Exclusive: School Officials Gaining Union Support for Reductions to Teachers, Personnel

Union reps to school officials: 'We're coming to you, asking how we can help.'

In an effort to help absorb over over the next two school years, Westlake’s teacher unions said they're willing to make concessions on reducing compensation and eliminating personnel within the district. 

This news comes just days after the release of Superintendent Dan Keenan’s proposal to collectively reduce or eliminate anywhere from 44 to 73 administrative, teaching, classified and exempt positions from Westlake City Schools

More details will surface at Monday’s regular Board of Education meeting as Keenan and the board will start the process of calculating how much needs to be cut from personnel expenditures, which accounts for about 85 percent of the district’s $50 million annual budget. 

Keenan said he was pleased with the cooperation of Karen Herzberger and Amy Butcher who respectively head up the Ohio Association for Public School Employees (OAPSE) and the Westlake Teachers Association (WTA). 

“The WTA indicated that they wanted to be part of the solution, but voiced that they need information to understand what type of concessions would be necessary,” he said. “The OAPSE group basically gave me some parameters that they wanted me to announce to the board on Monday, but said they’re willing to do some things here.” 

Moving forward, board president and spokesman Thomas Mays shared some insights on what he and his colleagues will keep in mind as difficult decisions lie ahead in the days and weeks to come. 

“We will continue to provide the best education possible within the means that are provided to us by our taxpayers,” he said. 

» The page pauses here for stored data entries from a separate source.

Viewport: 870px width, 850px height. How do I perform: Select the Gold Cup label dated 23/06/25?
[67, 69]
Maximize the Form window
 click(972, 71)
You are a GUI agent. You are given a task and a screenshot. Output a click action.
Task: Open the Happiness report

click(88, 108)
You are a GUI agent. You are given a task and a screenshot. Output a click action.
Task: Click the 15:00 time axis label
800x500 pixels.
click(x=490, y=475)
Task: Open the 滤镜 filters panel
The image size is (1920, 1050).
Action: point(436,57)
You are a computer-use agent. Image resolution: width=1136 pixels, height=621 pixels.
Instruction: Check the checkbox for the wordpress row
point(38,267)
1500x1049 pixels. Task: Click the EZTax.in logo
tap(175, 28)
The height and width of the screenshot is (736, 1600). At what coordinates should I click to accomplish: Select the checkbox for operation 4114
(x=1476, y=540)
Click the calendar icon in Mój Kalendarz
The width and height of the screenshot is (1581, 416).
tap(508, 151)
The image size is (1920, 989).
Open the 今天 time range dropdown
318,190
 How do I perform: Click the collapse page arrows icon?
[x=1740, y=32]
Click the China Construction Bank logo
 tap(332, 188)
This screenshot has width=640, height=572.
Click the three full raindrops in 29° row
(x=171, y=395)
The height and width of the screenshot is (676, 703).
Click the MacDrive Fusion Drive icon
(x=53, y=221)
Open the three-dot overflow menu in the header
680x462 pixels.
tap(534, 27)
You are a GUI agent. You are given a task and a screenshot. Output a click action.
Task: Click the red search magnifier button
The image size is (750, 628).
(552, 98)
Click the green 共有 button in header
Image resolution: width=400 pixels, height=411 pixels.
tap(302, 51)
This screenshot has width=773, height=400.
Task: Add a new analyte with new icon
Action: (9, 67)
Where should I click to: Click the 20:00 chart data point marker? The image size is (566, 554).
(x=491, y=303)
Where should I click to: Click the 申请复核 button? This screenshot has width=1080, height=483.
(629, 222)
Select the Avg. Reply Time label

“Westlake is an excellent school district and we will always strive to meet our mission. Whether you have a child in the district or not, this is a matter that affects each and every citizen of Westlake. Any city and its taxpayers benefit greatly from having a top-notch school district…” 

During next week’s meeting, school officials will update the public on Gov. John Kasich’s proposed state budget. They’ll also discuss ways to attract alternative forms of revenue that could include introducing a school levy on an upcoming ballot and offering all-day kindergarten on a tuition basis.